A good friend, who we had not seen in COVID time, visited and we smiled when we saw that she was reading Heidi, catching up she said on a too abbreviated childhood, one sacrificed to circumstance
My grandson, soon enough ten, says he is reading Beowulf, though not the Heaney translation, so there are two more books on my books you must read before you die list.
Despite reading regularly, the list grows ever longer, and I am beginning to think that if I must complete it, it may be my best shot, my only real shot at immortality.
He said he would ghost me but I know you don’t tell someone and in any event, even though I do not very much like him I do not wish him dead, and he wouldn’t make a very good ghost anyway, since he barges and not sneaks.
He said he would unfriend me, but since we were never friends to begin with, how can you unfriend someone who barely considers you an acquaintance, that feeling no doubt mutual.
He said he might spam me, but that, too, is hopeless for I have been a vegetarian for two plus decades and did not eat canned spiced ham spread when I ate meat.
He said he wanted nothing at all to do with me, and on that point we fully agreed.
Ever since I was a child I spoke a language known only to me. I’ve had great conversations on all matters and weighty topics. I don’t speak this language in public, for people are increasingly scared of things they assume to be foreign and truth shown to them is no defense. That, and I’m certain some would think me crazy, like the one man who overheard me and said as much to his imaginary friend. And that’s the key difference: everyone knows imaginary friends can’t answer you, you’d be nuts to think otherwise, but to speak a language known only to yourself and to speak it fluently, is a linguistic feat not to be trifled with.

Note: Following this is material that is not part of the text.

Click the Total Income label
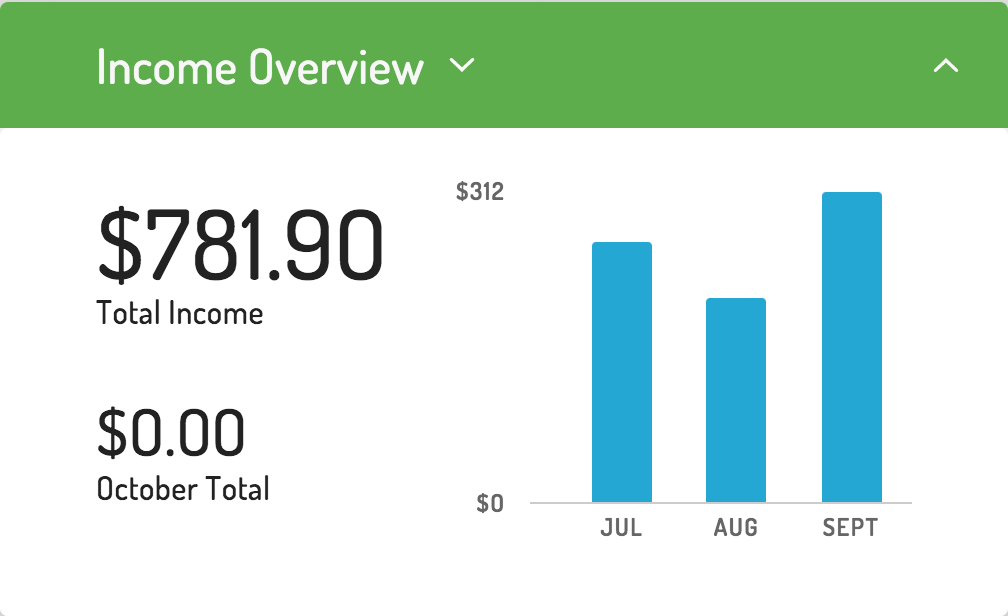 180,314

You read the obituaries every day not only for the affirmation that you are not listed among them The key five words there are not only for the affirmation, particularly upon hearing the gentle man you liked, that you valued as a friend and craftsman is gone, but you didn’t say goodbye, that you thought “better him than me,” that you hated that thought, that you hated yourself for thinking it, that nonetheless you are glad it wasn’t you, was someone else just not him, just not someone you knew. You weren’t in the obituaries today and when you are gone, you won’t be here to read it anyway, and you won’t think “better him than me,” and you promise you will forgive those that think it.
You never know how the news will arrive you are just certain of its arrival. You know it on some level, even as the event is happening, but that doesn’t blunt the piercing tip of the blade that finds the soft spot in you and cuts deeply. You hoped for a miracle for her, for her son, her husband, for those who knew her gentle smile, warm compassion, cutting wit, when the situation demanded. She was a friend who would appear when needed most and slip away when the need began to dissipate. The news came today, the hole is fresh and you can only attempt to fill it with memories, knowing even as it seems again full as do so many others as you age, when you step into it you will plunge back into the well of loss and again struggled to find the sun hiding in a too often darkening sky.
It is incredibly frustrating that no matter how long I spend in discussion with the egret, he will tell me nothing of his life, of what it is like to be able to perch on long legs, and then take glorious flight. The limpkin will speak endlessly on this topic, but he really has nothing to say of any importance. Still, I’m not giving up hope, for a friend said that he had it on good authority from a passing wood stork that the egret is planning to write a tell all book, once he figures out how to use a computer.